» **Problem requirements**: No line before the one containing "This screenshot has width=1020, height=812." is to be output; retype exactly that line and all lines that follow it to the end of the records.
----- Data to examine -----
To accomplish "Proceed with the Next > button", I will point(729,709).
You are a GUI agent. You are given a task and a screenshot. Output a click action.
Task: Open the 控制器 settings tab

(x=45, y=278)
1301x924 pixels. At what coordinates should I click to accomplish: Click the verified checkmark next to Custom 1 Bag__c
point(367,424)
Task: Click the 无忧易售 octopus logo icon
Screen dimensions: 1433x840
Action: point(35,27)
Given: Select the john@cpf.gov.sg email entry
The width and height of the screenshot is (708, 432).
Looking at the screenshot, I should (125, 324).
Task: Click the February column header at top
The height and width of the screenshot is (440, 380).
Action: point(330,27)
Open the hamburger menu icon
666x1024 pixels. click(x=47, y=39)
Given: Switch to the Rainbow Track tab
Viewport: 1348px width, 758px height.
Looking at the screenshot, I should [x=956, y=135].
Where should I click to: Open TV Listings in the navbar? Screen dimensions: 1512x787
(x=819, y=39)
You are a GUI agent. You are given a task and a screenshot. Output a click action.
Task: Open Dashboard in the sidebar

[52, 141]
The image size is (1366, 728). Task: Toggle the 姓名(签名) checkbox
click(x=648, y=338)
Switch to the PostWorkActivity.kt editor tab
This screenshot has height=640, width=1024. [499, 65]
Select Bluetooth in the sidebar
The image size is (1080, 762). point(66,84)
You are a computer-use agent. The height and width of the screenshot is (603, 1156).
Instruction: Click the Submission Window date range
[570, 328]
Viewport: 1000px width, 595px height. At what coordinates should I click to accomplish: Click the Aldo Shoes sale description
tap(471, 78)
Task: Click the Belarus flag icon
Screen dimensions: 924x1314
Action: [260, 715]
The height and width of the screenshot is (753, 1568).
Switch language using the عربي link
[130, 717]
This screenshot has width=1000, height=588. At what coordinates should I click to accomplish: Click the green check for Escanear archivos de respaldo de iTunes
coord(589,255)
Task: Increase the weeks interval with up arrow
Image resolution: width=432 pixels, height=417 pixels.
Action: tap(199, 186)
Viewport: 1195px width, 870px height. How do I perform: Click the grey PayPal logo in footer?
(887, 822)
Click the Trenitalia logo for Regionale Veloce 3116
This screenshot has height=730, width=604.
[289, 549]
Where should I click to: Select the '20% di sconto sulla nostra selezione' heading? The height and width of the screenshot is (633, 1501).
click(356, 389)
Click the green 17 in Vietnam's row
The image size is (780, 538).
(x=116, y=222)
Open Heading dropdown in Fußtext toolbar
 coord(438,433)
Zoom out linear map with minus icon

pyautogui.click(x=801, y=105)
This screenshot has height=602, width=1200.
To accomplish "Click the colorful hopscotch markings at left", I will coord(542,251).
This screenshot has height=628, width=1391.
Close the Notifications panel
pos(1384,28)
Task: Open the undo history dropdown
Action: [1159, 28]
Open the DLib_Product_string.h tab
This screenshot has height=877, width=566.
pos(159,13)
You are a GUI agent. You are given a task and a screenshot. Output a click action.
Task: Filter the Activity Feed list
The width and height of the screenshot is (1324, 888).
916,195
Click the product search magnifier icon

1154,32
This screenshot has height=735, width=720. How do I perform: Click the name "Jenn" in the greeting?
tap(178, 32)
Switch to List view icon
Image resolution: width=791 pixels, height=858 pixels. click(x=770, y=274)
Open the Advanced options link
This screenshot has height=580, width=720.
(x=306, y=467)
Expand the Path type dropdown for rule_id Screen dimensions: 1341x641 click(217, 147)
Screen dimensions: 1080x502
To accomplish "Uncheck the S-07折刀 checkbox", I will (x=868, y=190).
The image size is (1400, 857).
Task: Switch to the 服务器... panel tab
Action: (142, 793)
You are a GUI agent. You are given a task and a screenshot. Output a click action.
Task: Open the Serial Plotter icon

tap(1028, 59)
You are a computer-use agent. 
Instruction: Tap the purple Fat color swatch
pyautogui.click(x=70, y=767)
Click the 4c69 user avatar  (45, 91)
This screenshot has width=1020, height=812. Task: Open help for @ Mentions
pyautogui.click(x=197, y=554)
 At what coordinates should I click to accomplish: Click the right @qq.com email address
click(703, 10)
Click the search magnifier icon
-----
» **Reply to the exercise**:
This screenshot has width=1020, height=812. Task: Open help for @ Mentions
pyautogui.click(x=197, y=554)
 At what coordinates should I click to accomplish: Click the right @qq.com email address
click(703, 10)
Click the search magnifier icon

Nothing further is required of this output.